My basket is still empty, so I follow the others along the forest trail, intent on our hunt for blueberries. My mid-western American eyes aren’t quite sure what to look for. After all, foraging in the forest is not something we do back home in Colorado.
But here in Finland, it’s a beloved pastime. The Finns believe that everyone has the right to enjoy outdoor pursuits. Their ‘everyman’s law’ gives public access to the country’s vast forests, lakes and rivers, with few restrictions. That means that we can spend the afternoon picking blueberries on an island in the middle of Lake Saimaa.
Located in eastern Finland, Lake Saimaa is Finland’s largest lake and the fourth largest natural freshwater lake in Europe. To understand how large Saimaa is, it’s best to imagine its islands – there are almost 14,000 of them. The lake is home to many communities and thousands of summer cottages.
Lakeland, as this region of Finland is aptly called, calls to the very heart of Finnish identity. Its islands, forests and bodies of water provide an ample playground for Finns yearning for nature.
Being in nature holds a revered spot in Finnish tradition, a fact that brings some good natured teasing by neighboring Swedes who claim that the “Finns just came out of the forest.”
“That might just be true,” one local tells me with a chuckle. “We feel energized by being in nature, and we love being in the forest and at the lake.”

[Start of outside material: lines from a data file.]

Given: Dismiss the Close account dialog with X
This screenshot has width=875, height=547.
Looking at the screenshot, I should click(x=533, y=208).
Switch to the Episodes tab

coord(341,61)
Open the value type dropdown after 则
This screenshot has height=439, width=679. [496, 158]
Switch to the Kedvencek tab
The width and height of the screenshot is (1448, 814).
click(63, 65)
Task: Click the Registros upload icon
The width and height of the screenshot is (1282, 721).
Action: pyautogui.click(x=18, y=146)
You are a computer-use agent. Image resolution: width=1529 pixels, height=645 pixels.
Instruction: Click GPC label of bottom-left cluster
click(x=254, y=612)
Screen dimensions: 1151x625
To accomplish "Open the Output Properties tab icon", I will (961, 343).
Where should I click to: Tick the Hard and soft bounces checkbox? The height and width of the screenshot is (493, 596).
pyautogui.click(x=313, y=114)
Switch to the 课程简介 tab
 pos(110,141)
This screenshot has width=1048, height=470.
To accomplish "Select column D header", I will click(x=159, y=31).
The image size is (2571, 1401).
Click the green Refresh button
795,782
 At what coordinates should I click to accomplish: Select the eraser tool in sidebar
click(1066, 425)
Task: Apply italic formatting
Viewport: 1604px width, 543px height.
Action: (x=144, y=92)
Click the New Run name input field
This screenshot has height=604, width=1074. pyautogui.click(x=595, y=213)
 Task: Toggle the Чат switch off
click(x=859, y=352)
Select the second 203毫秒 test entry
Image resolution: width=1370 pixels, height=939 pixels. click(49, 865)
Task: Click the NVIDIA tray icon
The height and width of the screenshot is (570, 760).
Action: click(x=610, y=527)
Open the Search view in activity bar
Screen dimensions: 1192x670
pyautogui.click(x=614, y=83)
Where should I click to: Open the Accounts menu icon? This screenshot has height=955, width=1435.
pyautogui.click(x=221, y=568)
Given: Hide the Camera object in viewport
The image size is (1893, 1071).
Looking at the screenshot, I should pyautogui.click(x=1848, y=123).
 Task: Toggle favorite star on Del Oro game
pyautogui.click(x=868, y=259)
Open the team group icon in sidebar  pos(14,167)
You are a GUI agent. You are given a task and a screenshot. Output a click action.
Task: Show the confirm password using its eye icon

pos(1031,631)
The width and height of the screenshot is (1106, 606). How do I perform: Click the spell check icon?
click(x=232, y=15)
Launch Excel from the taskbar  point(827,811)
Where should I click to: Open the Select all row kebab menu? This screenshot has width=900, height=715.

“We don’t go into nature to do something, we go there because it feels good,” says Mari Pennanen, who blogs about the benefits of nature in her blog, SaimaaLife.com. “For us, nature is healing.”
It’s a good thing then that Finland has more than 188,000 lakes. This week, I’m here to explore Lake Saimaa and its waterside communities – and I’m not the only one. This region is a popular destination for vacationing Finns as well as travelers from as far away as China.